Schlagwörter

, ,

Pfeifen wie der NRW-Innen-Jäger behaupten im Brustton der verkorksten Über­zeugung, dass der Rechtsstaat bis an seine Grenzen gegangen sei (WZ), um unseren tunesischen Asylfreund Anis Amri an seinem koranistischen Tun zu hindern. Nun, immerhin haben sie die richtige seiner neun Identitäten heraus­gefunden. Das ist mehr, als bei vielen anderen, die nach Budapest die Gunst der Stunde zur illegalen Migration ergriffen haben. Die kommen ohne Papiere, erzählen einen vom Pferd und Sesam öffne dich.

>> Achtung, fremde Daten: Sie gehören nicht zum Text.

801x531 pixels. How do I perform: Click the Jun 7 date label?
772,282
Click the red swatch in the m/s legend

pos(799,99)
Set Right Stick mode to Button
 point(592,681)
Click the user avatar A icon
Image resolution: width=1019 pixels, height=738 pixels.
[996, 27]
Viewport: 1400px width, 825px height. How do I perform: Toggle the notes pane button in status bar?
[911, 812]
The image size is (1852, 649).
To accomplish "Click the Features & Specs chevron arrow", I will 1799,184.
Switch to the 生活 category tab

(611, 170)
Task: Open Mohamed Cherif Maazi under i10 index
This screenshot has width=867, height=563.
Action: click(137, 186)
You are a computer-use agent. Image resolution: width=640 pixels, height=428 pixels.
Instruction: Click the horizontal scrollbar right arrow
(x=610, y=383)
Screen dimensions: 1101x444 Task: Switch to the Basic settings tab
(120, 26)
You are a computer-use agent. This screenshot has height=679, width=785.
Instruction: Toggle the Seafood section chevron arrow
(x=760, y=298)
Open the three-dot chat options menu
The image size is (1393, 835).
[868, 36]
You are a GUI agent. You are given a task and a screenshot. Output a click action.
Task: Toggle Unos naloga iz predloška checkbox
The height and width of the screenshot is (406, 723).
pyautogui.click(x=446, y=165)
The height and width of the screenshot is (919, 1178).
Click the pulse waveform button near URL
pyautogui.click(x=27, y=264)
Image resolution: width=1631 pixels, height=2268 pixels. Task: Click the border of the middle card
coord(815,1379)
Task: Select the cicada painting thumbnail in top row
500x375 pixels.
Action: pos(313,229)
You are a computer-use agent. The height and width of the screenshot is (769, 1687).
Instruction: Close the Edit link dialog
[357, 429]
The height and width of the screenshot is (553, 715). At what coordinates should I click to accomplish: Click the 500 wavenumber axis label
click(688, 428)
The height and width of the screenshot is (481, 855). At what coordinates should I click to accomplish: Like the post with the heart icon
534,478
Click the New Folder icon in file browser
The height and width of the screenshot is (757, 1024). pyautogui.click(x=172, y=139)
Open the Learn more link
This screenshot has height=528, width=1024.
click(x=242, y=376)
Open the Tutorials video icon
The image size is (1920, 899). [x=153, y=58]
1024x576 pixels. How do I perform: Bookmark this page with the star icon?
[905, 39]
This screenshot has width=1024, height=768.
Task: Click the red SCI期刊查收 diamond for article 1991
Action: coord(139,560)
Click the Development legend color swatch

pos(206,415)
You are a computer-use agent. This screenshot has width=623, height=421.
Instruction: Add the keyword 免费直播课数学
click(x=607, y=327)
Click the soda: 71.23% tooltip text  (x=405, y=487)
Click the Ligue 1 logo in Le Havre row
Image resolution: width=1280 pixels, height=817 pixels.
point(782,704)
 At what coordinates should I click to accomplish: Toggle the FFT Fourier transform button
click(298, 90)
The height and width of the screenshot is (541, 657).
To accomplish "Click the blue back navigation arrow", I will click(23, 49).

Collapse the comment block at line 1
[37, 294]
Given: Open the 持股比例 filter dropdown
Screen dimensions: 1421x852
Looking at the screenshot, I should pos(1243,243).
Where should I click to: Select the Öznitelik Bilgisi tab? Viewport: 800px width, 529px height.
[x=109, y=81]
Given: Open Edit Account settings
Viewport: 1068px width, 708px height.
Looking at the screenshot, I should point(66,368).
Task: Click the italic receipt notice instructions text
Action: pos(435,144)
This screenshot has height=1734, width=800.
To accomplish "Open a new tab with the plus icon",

Dass die „Entscheider“ des BAMF und vor Ort keine Ahnung davon haben, wen sie da ins Land lassen, liegt auch daran, dass sie die Handys der Andies nicht kontrollieren, obwohl sie das gem. § 48 Abs. 3 Aufenthaltsgesetz dürfen:

    Besitzt der Ausländer keinen gültigen Pass oder Passersatz, ist er ver­pflich­tet, an der Beschaffung des Identitätspapiers mitzuwirken sowie alle Ur­kun­den, sonstigen Unterlagen und Datenträger, die für die Feststellung seiner Identität und Staatsangehörigkeit und für die Feststellung und Gel­tend­ma­chung einer Rückführungsmöglichkeit in einen anderen Staat von Be­deu­tung sein können und in deren Besitz er ist, den mit der Ausführung dieses Ge­se­tzes betrauten Behörden auf Verlangen vorzulegen, auszuhändigen und zu überlassen. Kommt der Ausländer seiner Verpflichtung nicht nach und be­ste­hen tatsächliche Anhaltspunkte, dass er im Besitz solcher Unterlagen oder Datenträger ist, können er und die von ihm mitgeführten Sachen durch­sucht werden. Der Ausländer hat die Maßnahme zu dulden.

Dazu die WELT:

    Trotzdem werden längst nicht alle Möglichkeiten genutzt, um die Identität der Migranten zu klären. Obwohl auf mitgeführten Mobiltelefonen wichtige Indizien zur Herkunft gespeichert sind, nutzt das Bundesamt für Migration und Flüchtlinge (BAMF) die Handys nur dann, wenn sie freiwillig gezeigt werden. „Es findet keine Durchsuchung der Mobiltelefone von Asyl­su­chen­den durch die Entscheider bei der Anhörung statt. Das Vorzeigen von zum Beispiel Fotos oder Videos, um die eigene Fluchtgeschichte zu untermauern, basiert auf Freiwilligkeit der Asyl­su­chenden“, teilt das Amt auf Nachfrage der „Welt“ mit.
    Der Vorsitzende des Innenausschusses im Bundestag, Ansgar Heveling (CDU), will dies nicht länger akzeptieren: „Vielleicht finden sich im Tele­fonbuch 95 Prozent Kontakte aus Staat X, obwohl der Schutzsuchende sagt, aus Staat Y geflohen zu sein. Vielleicht wurde das Handy immer in Dorf X genutzt, obwohl der Schutzsuchende sagt, in Stadt Y verfolgt worden zu sein. Auf solche Informationen muss das BAMF leider derzeit bei der Identitätsfeststellung verzichten.“

Soviel zu den Grenzen des Rechtsstaates.